How Expensive to Get In?: Distance Learning Out-of-State Approval Costs

By Broussard, Willie | Distance Learning, January 1, 2013 | Go to article overview

How Expensive to Get In?: Distance Learning Out-of-State Approval Costs


Broussard, Willie, Distance Learning


INTRODUCTION

During my first trip to New York City, I was excited about attending one of the popular clubs I had heard about from friends. As we approached the entrance, the long line that contained other anxious partygoers astonished me. Not to be discouraged, I joined the ranks of these hopeful attendees. After a brief, yet thrilling, wait I made it to the entrance. My next surprise came when I was greeted by the hostess/cashier and informed of a cover charge of $50 to enter this establishment. Coming from a small town, I had never experienced a cover charge higher than $5. Hesitantly, I acquiesced, paid the fee to enter, and enjoyed my first nightclub experience in the Big Apple; however, for future visits to unfamiliar nightclubs, I learned to research the cover charges in advance.

Higher education institutions offering distance education are experiencing the similar aforementioned astonishment as a result of the U.S. Department of Education's State Authorization Regulation Chapter 34, C.F.R. § 600.9. It requires institutions offering distance education and correspondence courses in a state in which they are not physically located, to meet the state's requirements (State Authorization, 2010). Specifically it states,

If an institution is offering postsecondary education through distance or correspondence education to students in a State in which it is not physically located or in which it is otherwise subject to State jurisdiction as determined by the State, the institution must meet any State requirements for it to be legally offering postsecondary distance or correspondence education in that State. An institution must be able to document to the Secretary the State's approval upon request, (p. 66862)

In June 2011, the United States District Court for the District of Columbia struck down a portion of the state authorization regulations, but still gave states the authority to regulate distance education in their respective states (Career College Association dba Association of Private Sector Colleges and Universities vs. U.S. Department of Education et al., 2011).

Supplied material ->
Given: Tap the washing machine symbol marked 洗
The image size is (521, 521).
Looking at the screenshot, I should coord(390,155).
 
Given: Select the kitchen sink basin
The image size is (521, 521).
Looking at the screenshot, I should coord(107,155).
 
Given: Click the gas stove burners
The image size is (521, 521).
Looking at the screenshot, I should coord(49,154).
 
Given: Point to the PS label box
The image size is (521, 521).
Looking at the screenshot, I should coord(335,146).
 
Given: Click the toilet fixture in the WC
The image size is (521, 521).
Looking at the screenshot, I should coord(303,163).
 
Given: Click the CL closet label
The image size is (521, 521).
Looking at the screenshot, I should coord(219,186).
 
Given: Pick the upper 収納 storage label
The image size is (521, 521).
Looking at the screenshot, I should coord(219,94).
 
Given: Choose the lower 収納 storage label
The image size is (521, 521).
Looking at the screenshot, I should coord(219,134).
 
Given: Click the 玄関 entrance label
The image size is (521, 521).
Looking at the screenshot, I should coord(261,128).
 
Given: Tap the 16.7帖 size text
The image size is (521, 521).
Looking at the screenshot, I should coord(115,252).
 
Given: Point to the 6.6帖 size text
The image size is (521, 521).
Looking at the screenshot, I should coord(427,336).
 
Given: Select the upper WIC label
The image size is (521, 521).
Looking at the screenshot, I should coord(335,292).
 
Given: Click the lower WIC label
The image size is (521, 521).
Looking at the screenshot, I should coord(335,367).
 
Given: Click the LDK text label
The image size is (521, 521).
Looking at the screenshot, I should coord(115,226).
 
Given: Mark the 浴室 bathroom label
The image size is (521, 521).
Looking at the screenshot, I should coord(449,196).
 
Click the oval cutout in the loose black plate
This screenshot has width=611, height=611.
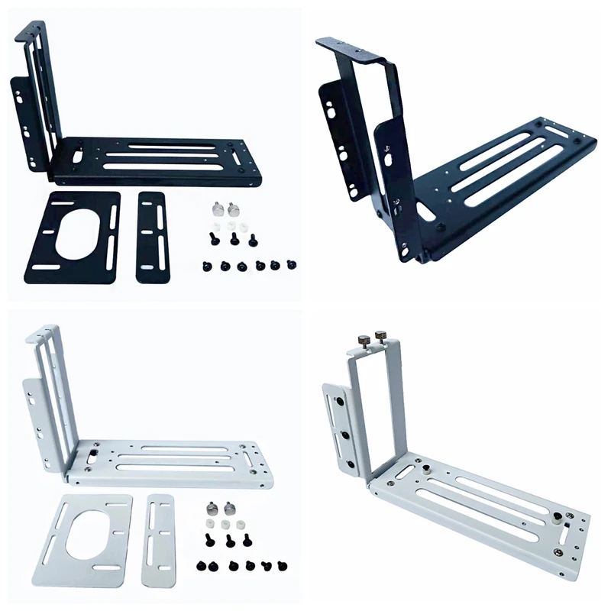(x=76, y=230)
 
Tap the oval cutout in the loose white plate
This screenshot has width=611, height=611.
(x=87, y=540)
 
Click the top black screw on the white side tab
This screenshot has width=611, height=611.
(x=337, y=399)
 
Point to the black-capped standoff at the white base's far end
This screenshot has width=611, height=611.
(x=557, y=517)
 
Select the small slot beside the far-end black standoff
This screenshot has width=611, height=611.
(x=567, y=528)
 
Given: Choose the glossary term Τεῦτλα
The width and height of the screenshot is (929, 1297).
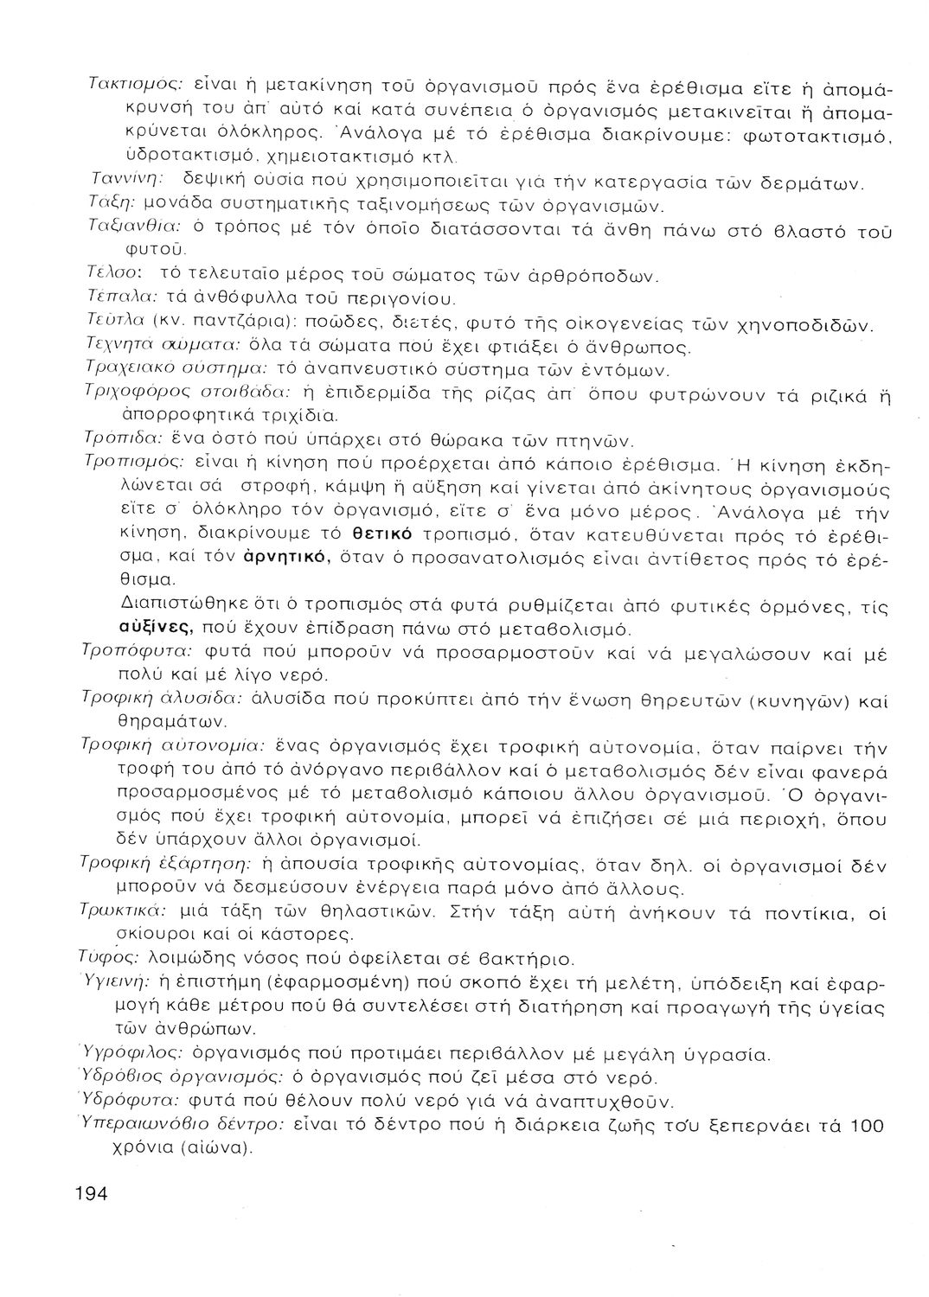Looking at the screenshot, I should (115, 323).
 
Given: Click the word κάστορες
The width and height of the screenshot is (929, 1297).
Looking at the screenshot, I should (303, 935).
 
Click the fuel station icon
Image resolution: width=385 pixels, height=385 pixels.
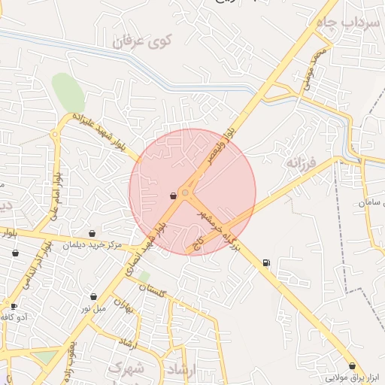click(x=265, y=262)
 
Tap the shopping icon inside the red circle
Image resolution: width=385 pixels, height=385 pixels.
click(x=173, y=196)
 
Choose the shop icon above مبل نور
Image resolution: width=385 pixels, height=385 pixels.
click(x=93, y=297)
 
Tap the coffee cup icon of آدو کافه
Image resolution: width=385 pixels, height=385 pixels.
click(x=14, y=306)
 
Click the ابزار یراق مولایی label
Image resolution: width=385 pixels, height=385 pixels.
click(x=352, y=377)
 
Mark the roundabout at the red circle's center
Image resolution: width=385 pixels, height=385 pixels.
click(x=185, y=192)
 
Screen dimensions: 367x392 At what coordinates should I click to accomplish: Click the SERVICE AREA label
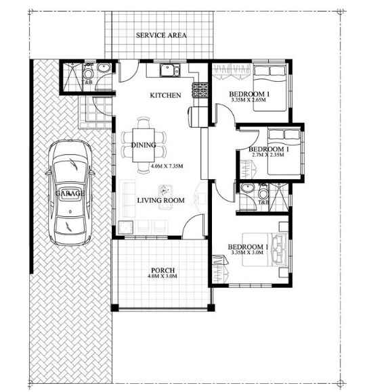[161, 35]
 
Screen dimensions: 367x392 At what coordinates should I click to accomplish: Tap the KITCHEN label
[165, 95]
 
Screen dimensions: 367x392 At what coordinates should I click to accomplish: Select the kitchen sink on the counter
[170, 70]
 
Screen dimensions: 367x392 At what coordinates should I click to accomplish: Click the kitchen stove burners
[200, 90]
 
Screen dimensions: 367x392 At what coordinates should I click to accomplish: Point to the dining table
[144, 145]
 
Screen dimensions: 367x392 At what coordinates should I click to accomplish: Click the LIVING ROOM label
[161, 200]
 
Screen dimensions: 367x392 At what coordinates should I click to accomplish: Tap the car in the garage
[70, 193]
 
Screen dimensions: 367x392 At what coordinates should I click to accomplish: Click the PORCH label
[163, 270]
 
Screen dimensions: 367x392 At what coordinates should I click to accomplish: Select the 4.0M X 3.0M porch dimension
[163, 276]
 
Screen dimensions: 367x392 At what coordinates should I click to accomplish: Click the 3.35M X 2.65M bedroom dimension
[249, 100]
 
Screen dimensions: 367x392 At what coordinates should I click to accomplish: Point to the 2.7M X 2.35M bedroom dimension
[268, 155]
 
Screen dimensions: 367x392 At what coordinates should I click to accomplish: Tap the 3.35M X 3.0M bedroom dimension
[247, 253]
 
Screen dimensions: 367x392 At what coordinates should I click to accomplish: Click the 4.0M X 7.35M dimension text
[167, 166]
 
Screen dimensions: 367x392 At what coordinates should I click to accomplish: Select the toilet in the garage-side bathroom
[88, 72]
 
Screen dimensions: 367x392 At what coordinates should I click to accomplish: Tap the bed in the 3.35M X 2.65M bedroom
[269, 88]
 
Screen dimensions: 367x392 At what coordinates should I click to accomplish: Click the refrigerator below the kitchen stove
[198, 117]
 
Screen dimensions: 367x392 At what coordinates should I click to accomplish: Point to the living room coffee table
[165, 190]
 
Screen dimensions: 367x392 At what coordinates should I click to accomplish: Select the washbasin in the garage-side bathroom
[104, 68]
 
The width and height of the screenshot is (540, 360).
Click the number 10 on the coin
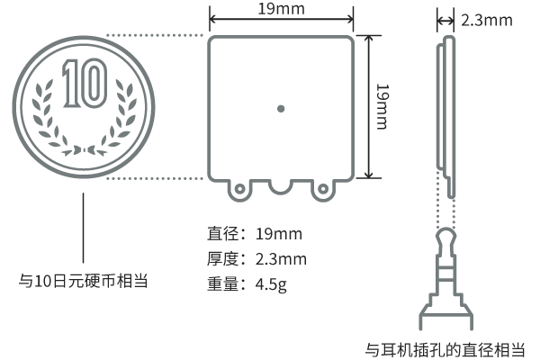tap(84, 83)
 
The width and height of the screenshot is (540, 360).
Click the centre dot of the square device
tap(281, 109)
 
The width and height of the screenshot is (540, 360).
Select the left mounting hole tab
tap(240, 190)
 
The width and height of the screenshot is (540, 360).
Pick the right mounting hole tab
tap(322, 190)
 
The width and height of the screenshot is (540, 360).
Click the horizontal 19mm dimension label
tap(280, 10)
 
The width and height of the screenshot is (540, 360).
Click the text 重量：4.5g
tap(248, 285)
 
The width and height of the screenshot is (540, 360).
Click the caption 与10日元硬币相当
tap(84, 281)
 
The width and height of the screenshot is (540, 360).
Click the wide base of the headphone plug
tap(446, 315)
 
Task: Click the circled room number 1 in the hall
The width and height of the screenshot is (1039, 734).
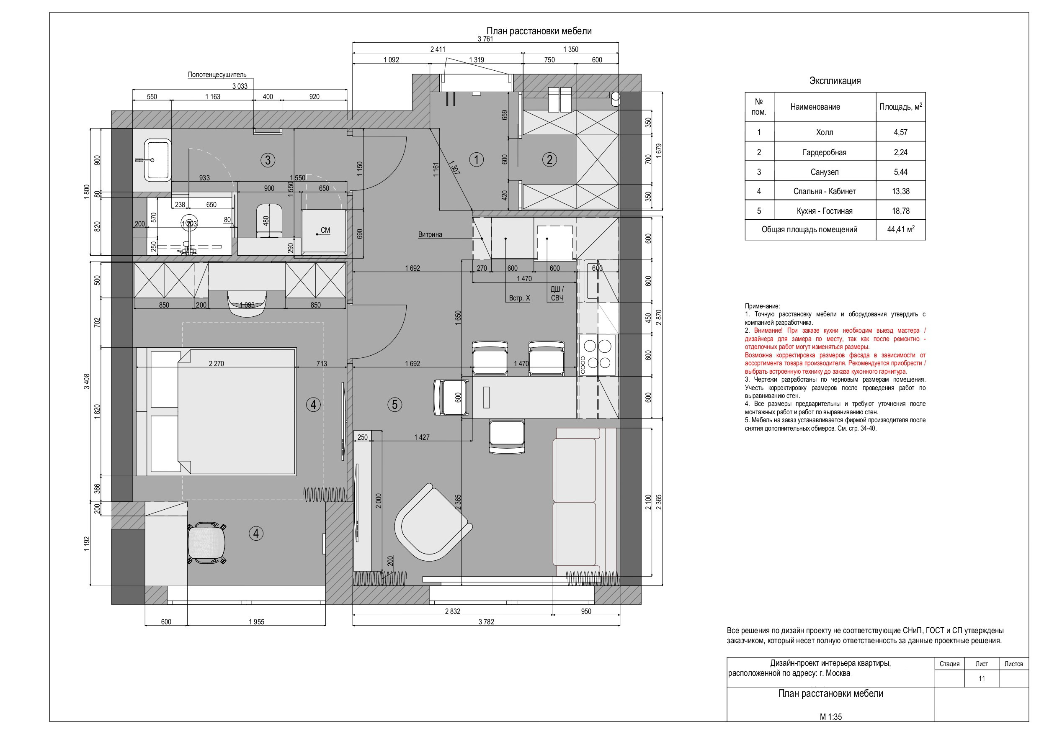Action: point(476,159)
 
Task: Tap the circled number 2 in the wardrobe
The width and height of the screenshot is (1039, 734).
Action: point(549,159)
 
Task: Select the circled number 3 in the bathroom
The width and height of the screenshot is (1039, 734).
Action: point(268,159)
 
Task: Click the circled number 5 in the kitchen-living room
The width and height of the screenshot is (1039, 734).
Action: point(394,404)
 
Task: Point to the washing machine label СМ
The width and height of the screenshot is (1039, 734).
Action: point(325,230)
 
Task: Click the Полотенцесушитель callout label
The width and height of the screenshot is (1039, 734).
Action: point(217,74)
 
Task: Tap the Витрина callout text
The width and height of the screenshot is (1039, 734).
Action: point(430,234)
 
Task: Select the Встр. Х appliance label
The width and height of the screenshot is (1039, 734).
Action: point(519,298)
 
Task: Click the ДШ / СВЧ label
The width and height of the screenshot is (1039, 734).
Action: point(557,293)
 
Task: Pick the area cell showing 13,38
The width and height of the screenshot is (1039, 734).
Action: point(900,191)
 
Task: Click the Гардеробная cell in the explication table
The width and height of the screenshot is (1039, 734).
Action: point(825,152)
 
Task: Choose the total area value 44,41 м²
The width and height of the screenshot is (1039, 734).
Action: point(900,229)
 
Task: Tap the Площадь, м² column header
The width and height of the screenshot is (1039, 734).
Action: point(900,107)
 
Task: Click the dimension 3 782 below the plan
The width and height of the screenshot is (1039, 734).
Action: point(487,622)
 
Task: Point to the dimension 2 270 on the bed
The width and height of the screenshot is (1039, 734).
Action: point(217,363)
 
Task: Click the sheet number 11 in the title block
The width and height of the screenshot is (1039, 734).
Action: point(982,678)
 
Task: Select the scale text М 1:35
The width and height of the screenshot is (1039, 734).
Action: point(831,717)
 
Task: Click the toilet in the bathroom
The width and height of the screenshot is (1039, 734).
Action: point(269,221)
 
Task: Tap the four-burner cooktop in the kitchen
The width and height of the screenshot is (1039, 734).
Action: point(597,355)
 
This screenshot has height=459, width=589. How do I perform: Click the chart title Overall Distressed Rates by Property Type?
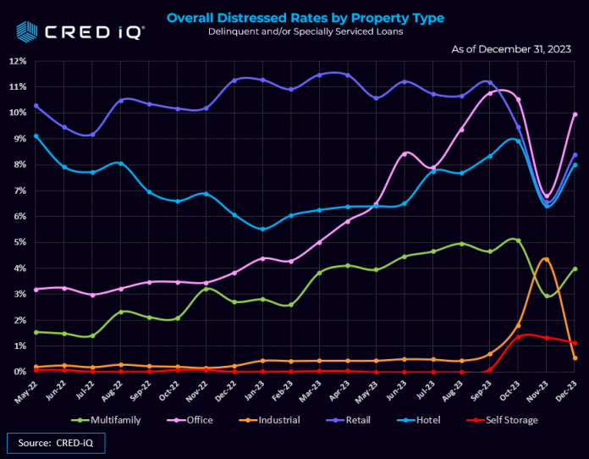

Directives ->
[1] Repeat the rows from the line containing "7.35M dimension text" through the line containing "Action: point(549,159)", leaving the pictures out.
[2] Go on with the article about out-of-state approval costs for distance learning from the point where it stops.
The article and the rows have nothing to do with each other.

Results for the exercise ->
[1]
Screen dimensions: 367x392 At what coordinates should I click to accomplish: Click the 4.0M X 7.35M dimension text
[167, 166]
 
Screen dimensions: 367x392 At what coordinates should I click to accomplish: Select the toilet in the garage-side bathroom
[88, 72]
 
Screen dimensions: 367x392 At what coordinates should I click to accomplish: Tap the bed in the 3.35M X 2.65M bedroom
[269, 88]
 
Screen dimensions: 367x392 At what coordinates should I click to accomplish: Click the refrigerator below the kitchen stove
[198, 117]
 
Screen dimensions: 367x392 At what coordinates should I click to accomplish: Point to the living room coffee table
[165, 190]
 
Screen dimensions: 367x392 At what coordinates should I click to accomplish: Select the washbasin in the garage-side bathroom
[104, 68]
 
The width and height of the screenshot is (540, 360).
Click the number 10 on the coin
tap(84, 83)
 
The width and height of the screenshot is (540, 360).
Click the centre dot of the square device
tap(281, 109)
 
The width and height of the screenshot is (540, 360).
Select the left mounting hole tab
tap(240, 190)
 
The width and height of the screenshot is (540, 360).
Pick the right mounting hole tab
tap(322, 190)
 
The width and height of the screenshot is (540, 360).
Click the horizontal 19mm dimension label
tap(280, 10)
 
The width and height of the screenshot is (540, 360).
Click the text 重量：4.5g
tap(248, 285)
 
The width and height of the screenshot is (540, 360).
Click the caption 与10日元硬币相当
tap(84, 281)
 
The width and height of the screenshot is (540, 360).
Click the wide base of the headphone plug
tap(446, 315)
 
Task: Click the circled room number 1 in the hall
The width and height of the screenshot is (1039, 734).
Action: point(476,159)
 
Task: Tap the circled number 2 in the wardrobe
The width and height of the screenshot is (1039, 734).
Action: point(549,159)

[2]
Online education is one of the fastest growing phenomena in higher education. With the availability of new technologies and changing learner needs, traditional universities are successfully delivering instruction to students at remote locations who would otherwise be unable to complete their studies. The success has not come without drawbacks, however. Many universities are faced with a demand for their distance education programs, which overwhelms the existing campus infrastructure.

The introduction of the World Wide Web has aided in the migration from distance learning delivery methods (correspondence, interactive, etc.) to predominantly online delivery (Calvin & Freeburg, 2010). The availability and affordability of online degree programs have grown and continue to grow exponentially, providing prospective and continuing students with a myriad of choices to complete their educational goals. Previously dominated by for-profit and private universities, online degree programs are now seeing tremendous growth, popularity, and success with public institutions. Within the adult learner population, single parent, minority, and low-income women have become the largest group among online learners (Miller, 2008).

The growth of online education has not only allowed for the diversity of the profile of learners, but also has given those learners an expanded portfolio of choices among institutions of higher learning. Online degree programs allow students to complete their educational pursuits at institutions that may originally have been inaccessible due to location, costs, etc.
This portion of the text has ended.